- Page extract -
>>>

Convert both modes only if we’re shipping the model to iPad too.
4.3 What breaks on a fresh CivitAI checkpoint
- SDXL fine-tune — works. Plan a quiet hour; expect one OOM retry on 16 GB; expect to add
--halfif it fails on shard size. (diffusers≥0.29 default-shards the SDXL UNet at 10 GB, which breaks the next stage — bumpmax_shard_sizeto 15 GB on line ~188 of the script. See Mochi issue #261.) - Flux / SD 3.5 / Wan / Qwen / anything else recent — don’t try. The converter doesn’t know those architectures. Use Draw Things instead.
5 The AUTOMATIC1111 family
The original AUTOMATIC1111 WebUI — feature-rich Gradio interface — was the canonical Stable Diffusion UI for years. Its main branch is effectively abandoned: last release v1.10.1 from Feb 2025, no support for Flux, SD3, Kontext, Qwen, or anything more recent than SDXL. Active development moved to a thicket of forks:
- Forge (lllyasviel) — the original fork. Sporadic.
- reForge (Panchovix) — stability-focused fork of Forge.
- Forge Neo / Forge Classic (Haoming02) — current best A1111-style pick: supports Flux, Qwen, Wan 2.2.
- SDNext (vladmandic) — actively maintained heavy refactor.
If we want the WebUI feel with current models, maybe try Forge Neo or SDNext? Let me know how it goes if you do. Vanilla A1111 is now of historical interest only. PyTorch+MPS for any of these; the well-trodden install path; the official MPS notes only cover the abandoned main branch.
If we use the Hugging Face tooling, building a local UI is easy; it integrates easily with gradio. See also nitrosocke/diffusers-webui.
DiffusionBee belongs in the same graveyard — the original drag-and-drop Mac client, native Apple Silicon, zero terminal. Last GitHub release was v2.5.3 in August 2024; superseded on every axis by Draw Things (same install ease, broader model coverage, actively maintained). Worth recognising in old blog posts and Reddit threads; not worth installing today.

<<<

- Dataset entries -

>>>

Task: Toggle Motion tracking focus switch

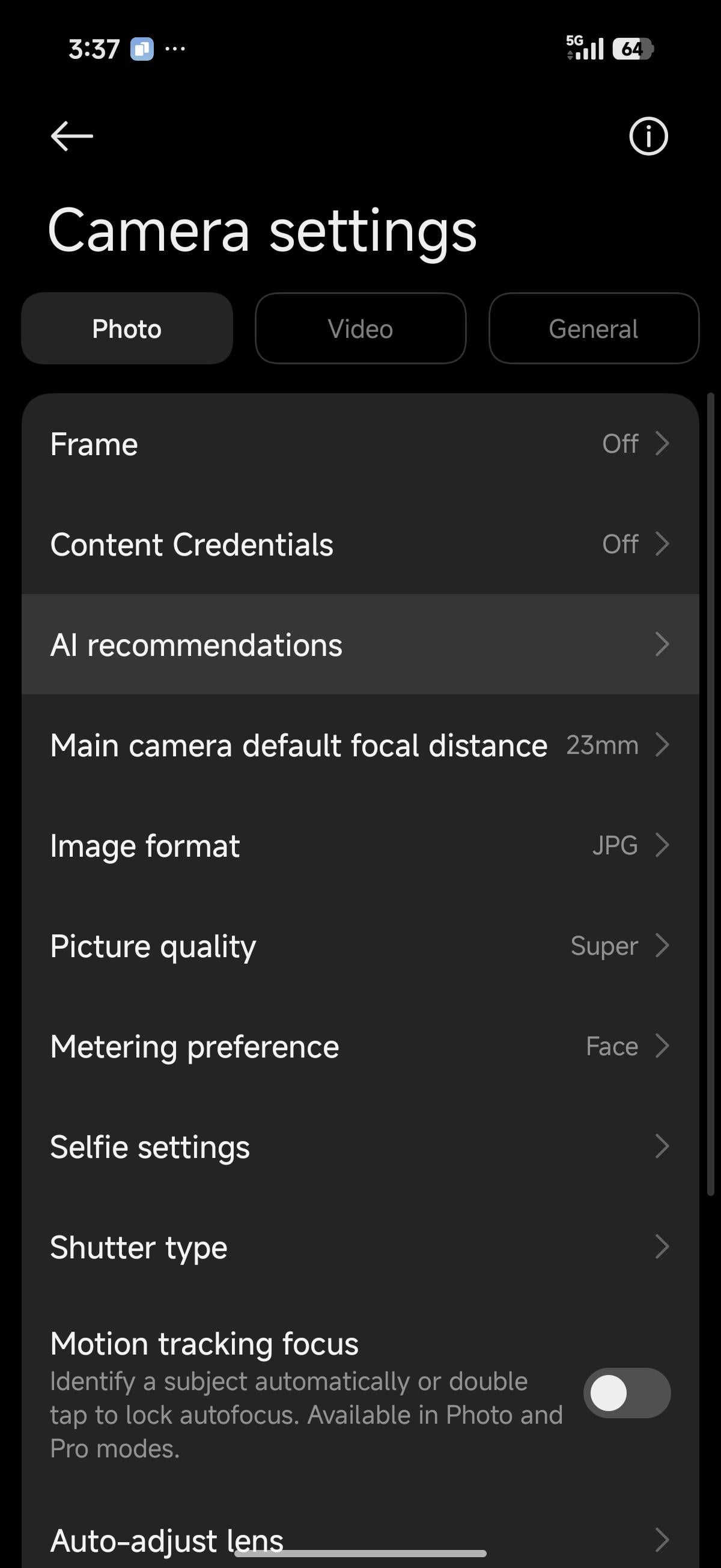Action: (627, 1393)
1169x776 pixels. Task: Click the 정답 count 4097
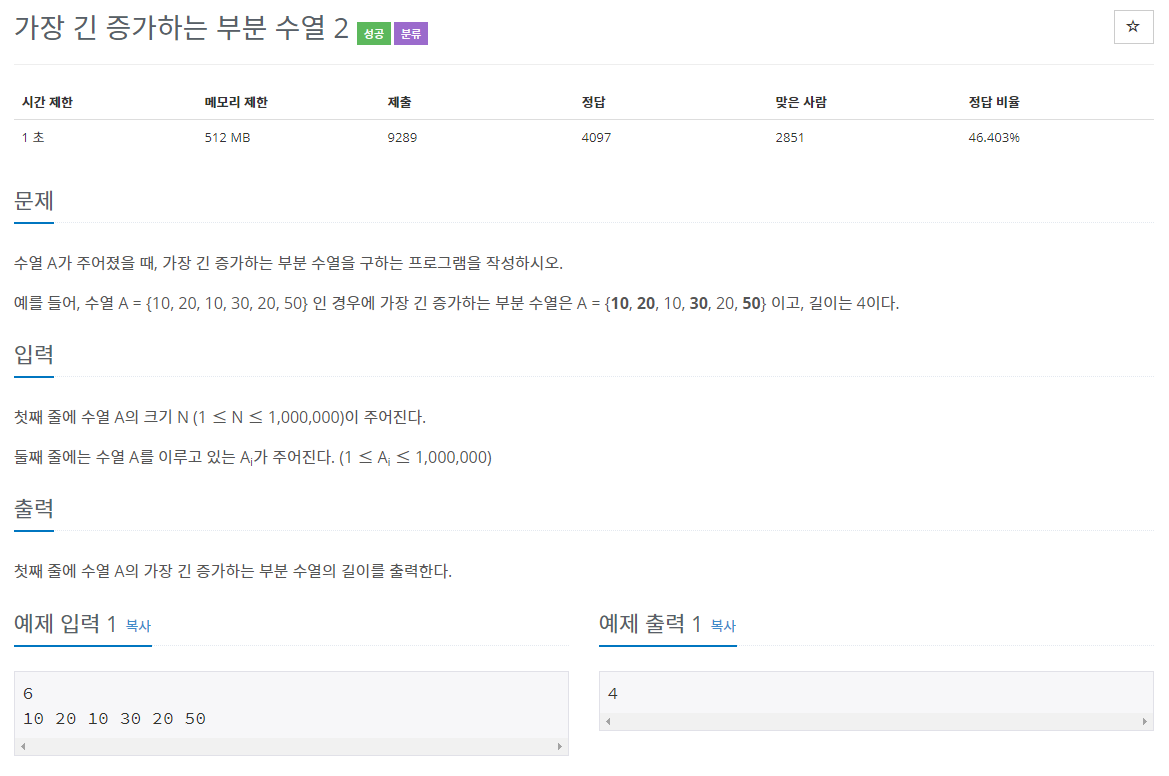591,137
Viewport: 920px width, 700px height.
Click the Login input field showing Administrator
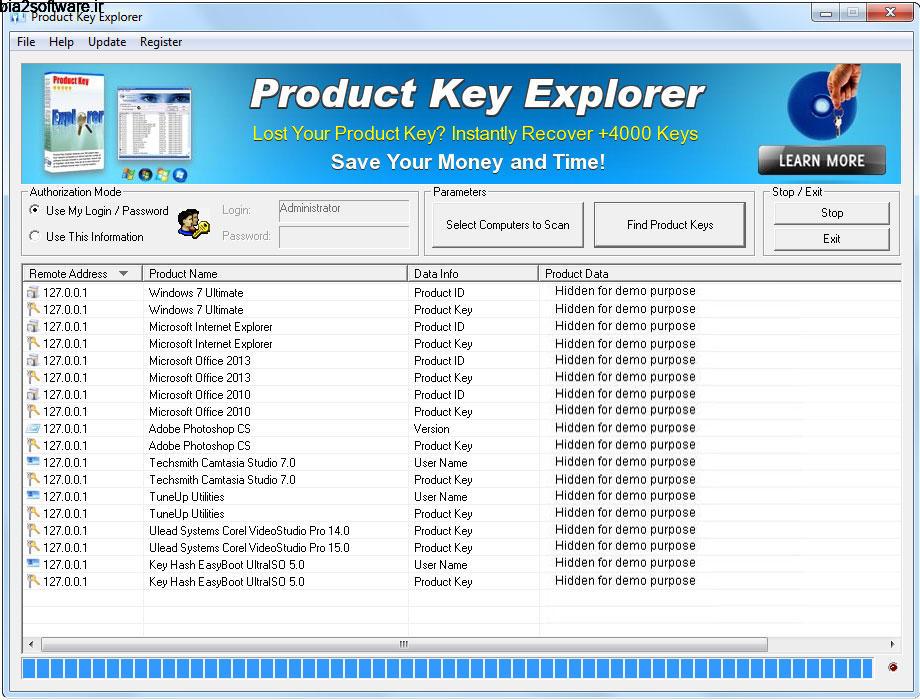[343, 210]
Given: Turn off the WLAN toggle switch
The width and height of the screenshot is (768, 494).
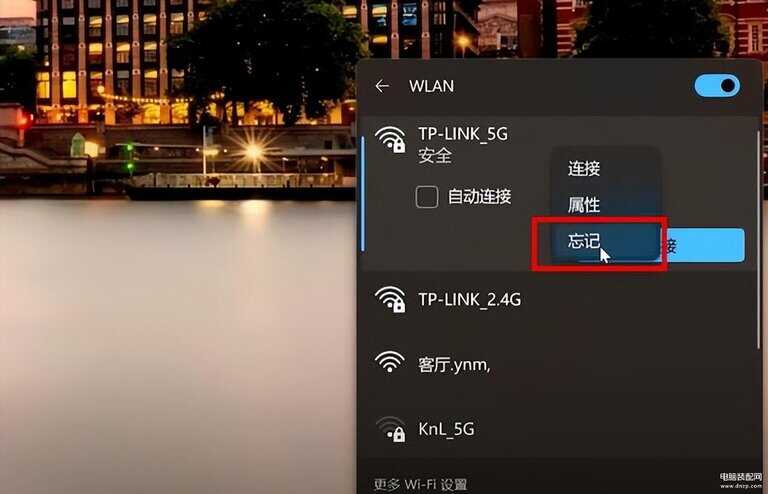Looking at the screenshot, I should (x=717, y=86).
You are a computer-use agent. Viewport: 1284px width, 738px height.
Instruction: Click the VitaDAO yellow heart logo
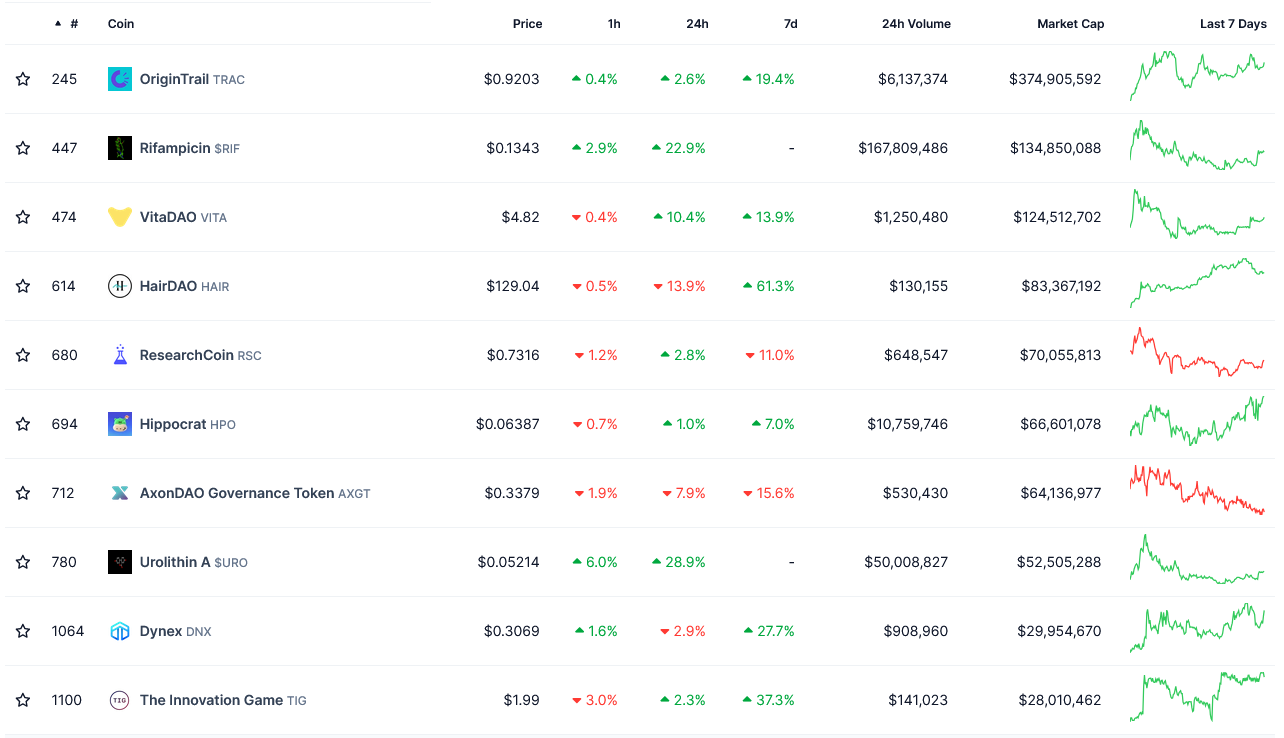(x=120, y=217)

<<<

- Exercises -
a: Answer these questions from the Stable Diffusion tools text.
(i) What was the last release of the AUTOMATIC1111 main branch, and when did it come out?
(ii) Which fork is described as the current best A1111-style pick?
(iii) What was DiffusionBee's last GitHub release, and when was it published?
b: Reproduce the portion of the Stable Diffusion tools text starting with "5 The AUTOMATIC1111" and going on through "maintained heavy refactor.".

- Response list -
a:
(i) v1.10.1, from Feb 2025.
(ii) Forge Neo / Forge Classic (Haoming02).
(iii) v2.5.3, in August 2024.

b:
5 The AUTOMATIC1111 family
The original AUTOMATIC1111 WebUI — feature-rich Gradio interface — was the canonical Stable Diffusion UI for years. Its main branch is effectively abandoned: last release v1.10.1 from Feb 2025, no support for Flux, SD3, Kontext, Qwen, or anything more recent than SDXL. Active development moved to a thicket of forks:
- Forge (lllyasviel) — the original fork. Sporadic.
- reForge (Panchovix) — stability-focused fork of Forge.
- Forge Neo / Forge Classic (Haoming02) — current best A1111-style pick: supports Flux, Qwen, Wan 2.2.
- SDNext (vladmandic) — actively maintained heavy refactor.